When a habit has a physical form (such as cigarette smoking, binge eating or staying up late at night), it’s fairly easy to see it as a habit and undertake some program or action to change it. It’s clear what we’re trying to change. We either achieve what we want or we don’t: success or failure is obvious.
On the other hand, our ‘way of being’ isn’t so easy to distinguish. Sometimes disguised as our ‘personality’ and often accepted and unchallenged as ‘just the way I am’, our ‘way of being’ tends to be pervasive. Some of our positive ways of being might include: being responsible, being a good listener, being loyal, honest, compassionate and happy. Some negative examples might include: being stubborn, ‘lazy’, abrasive, resentful, closed-minded, overly cautious and resigned.
Distinguishing my ‘historical self’ from my commitments about who I am (or what I might call my ‘committed self’) can be very freeing. It allows me to realize how much of ‘the way I am’ is just habit and that I always have the possibility of reinventing myself and breaking with past patterns and habits if I am committed and can remain present to my choices. It seems to me this becomes both more difficult and more important as we get older. More important because if we cannot change our ways of being then we will, in all probability, age pretty much as a continuation of however we have lived so far—as a continuation of our story. If we can choose between ‘being the story’ and ‘being our commitments’, then we have a choice—not only about what we do, but also about who we are.
For example, if I’ve been a planner my whole life, living in a very deliberate and controlled manner, and if I want to be spontaneous and experience living life on more of a day-to-day basis when I retire, I will need to ‘be’ different. That is, I’ll need to transform how I relate to the future, how I relate to myself and, probably, how I relate to others. To invent myself in a new way, I will have to ‘be’ more confident and so forth. If all I have to work with is my historical self, this can be a daunting task.
Some believe (including a number of psychologists) that people don’t change in these fundamental ways except in a crisis or over very long periods of time. I have seen that, just as we can master other aspects of human experience, if we can transform ourselves in one arena or even observe it in others, then it’s only a matter of rigor and practice to master our way of being. People can ‘design’ who they are through declaration and commitments—new habits and patterns can emerge. These kinds of changes are greatly facilitated when we have someone or something outside our ‘internal frames of reference’, such as a coach or a Higher Power.
Another name for the historical self is the ego. I consider that the ego is to the individual what the culture is to the community or society. Both are ‘self-referential stories’ that organize and drive our actions and experience. Both stories are ‘closed’ to any commitments or possibilities that don’t fit within their respective story. Their purpose: to perpetuate conventional wisdom and limit the future to more, better or different variations of the past (whatever makes sense historically, as in the status quo). The ego (individual historical self) or culture (collective historical ‘self’) can be useful sources of information for learning, if we distinguish them from who we are as our commitments and our vision of ourselves. Without this distinction, we only commit to whatever makes sense based on our past, guaranteeing our future will be more of the same.
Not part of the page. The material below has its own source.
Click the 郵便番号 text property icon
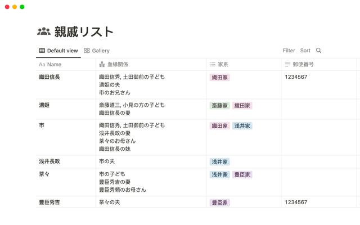360x225 pixels. 287,65
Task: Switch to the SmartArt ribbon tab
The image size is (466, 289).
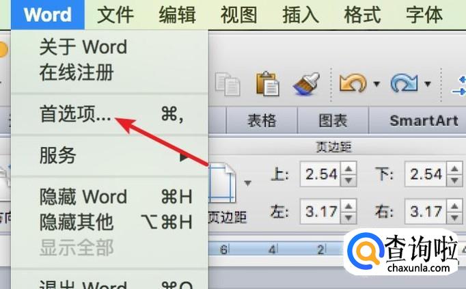Action: [x=422, y=121]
Transforming our culture of aging or inventing who we want to ‘be’ as we grow older involves creating a new story and then committing ourselves with all our heart to living each day in the context of that new story, the one of our own making. It means creating a possibility and committing to that possibility before there is any evidence (from the past) that it’s possible. It’s about creating a new game for the rest of our lives. A game worth playing in which the prize is having the rest of life be at least as rich, full, exciting and empowering as any other period in our life.